Он выдержал паузу, но хозяйка ничего не ответила. Она только кивнула, уголком воротничка кофты промокнула сухие глаза, и снова с вопросом и тревогой посмотрела на Баринова.
— Вы извините нас, пожалуйста, понимаю, визит совершенно не вовремя, однако... Платон Матвеевич незадолго до... гм-м... несчастного случая написал письмо в редакцию газеты, мы заинтересовались и приехали расспросить его кое о чем. Но раз так случилось, решили поговорить с вами. Разрешите представиться...
Баринов назвал себя, перечислив все свои научные звания, представил Акимушкина, Блохина, водителя.
— Это что ж, из-за его фокусов с самой Москвы приехали? — негромко сказала женщина, усмехнулась краешком рта. — Ну ладно, идемте в горницу.
Рассказывала Ефросинья Карловна охотно, хотя и немногословно, магнитофона не смущалась. Вернее, не рассказывала, а отвечала на вопросы, заявив в самом начале — вы, мол, люди ученые, а что вам надо про Платошу знать, мне неведомо, так что спрашивайте, а я, если знаю, скажу. А уж чего не знаю, так не обессудьте...
Дело привычное. В принципе, большинство из «клиентов» вели себя похоже. Так и говорили: спрашивайте, мол, потому как, что именно вам узнать хочется, мне и невдомек.
Сначала Баринов задавал общие, достаточно расплывчатые вопросы, потом перешел к конкретным, порой ставивших женщину в тупик. Но она честно признавалась — не знаю-де этого, и Баринов пробовал заходить с другой стороны.

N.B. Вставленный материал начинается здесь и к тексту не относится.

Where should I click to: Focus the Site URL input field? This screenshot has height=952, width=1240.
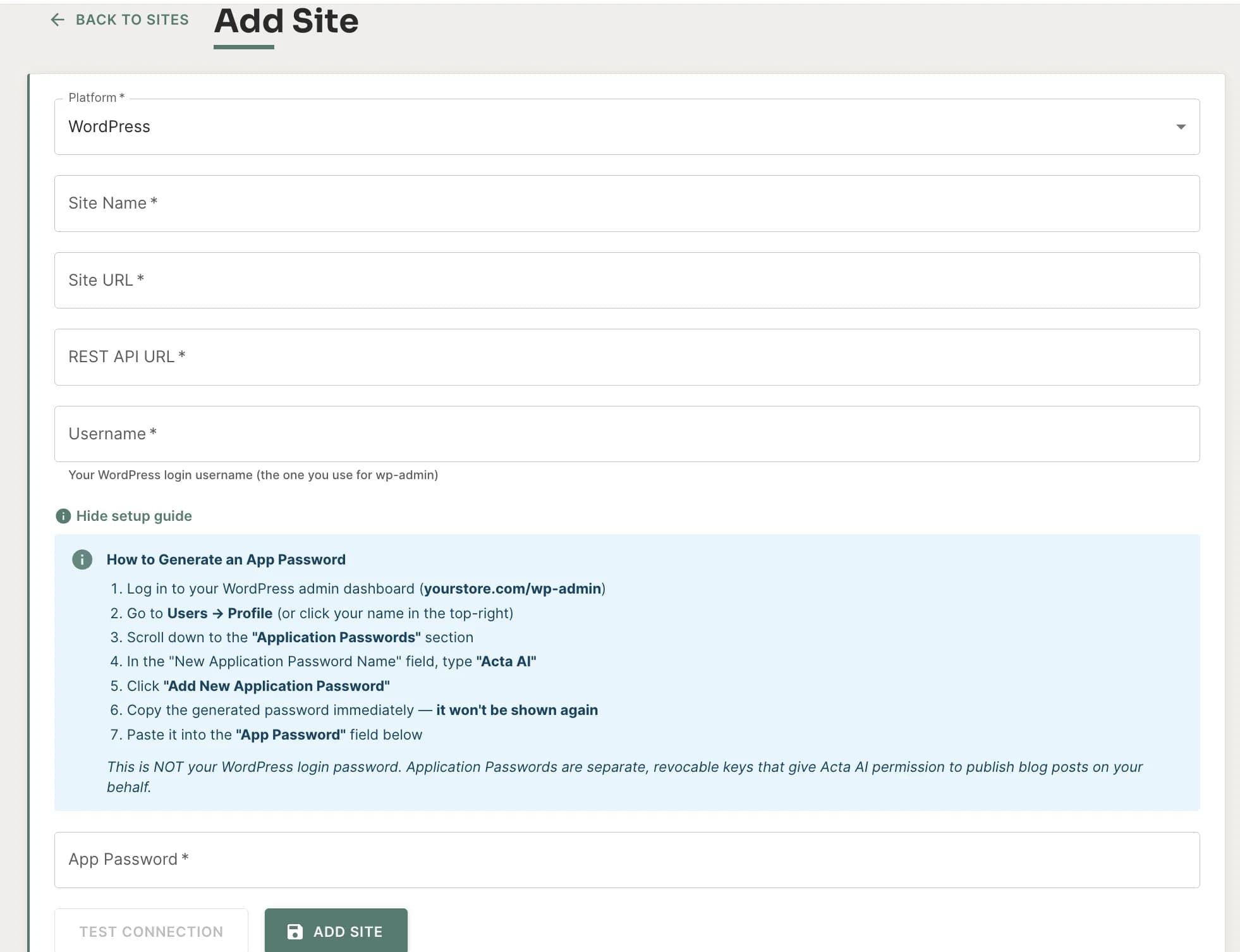(x=626, y=280)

Акимушкин смиренно сидел рядом, слушал, мотал на ус: высший пилотаж! Ни одного наводящего вопроса, только и исключительно конкретика — что? когда? где? кто? как? каким образом?..
В начале беседы из глубины дома в комнату вошел молодой парень лет двадцати двух, двадцати трех. Вроде бы и роста нормального, и в плечах не подкачал, но какой-то корявый, изломанный, даже ноги чуть приволакивал.
Сын, как догадался Акимушкин.
Парень в разговор вмешиваться не стал, молча обошел гостей, поздоровался с каждым за руку, и отошел к стенке. Да так и простоял там все оставшиеся полтора-два часа, иногда шумно вздыхал и тогда особенно ощущался застарелый, видимо, вчерашний перегар.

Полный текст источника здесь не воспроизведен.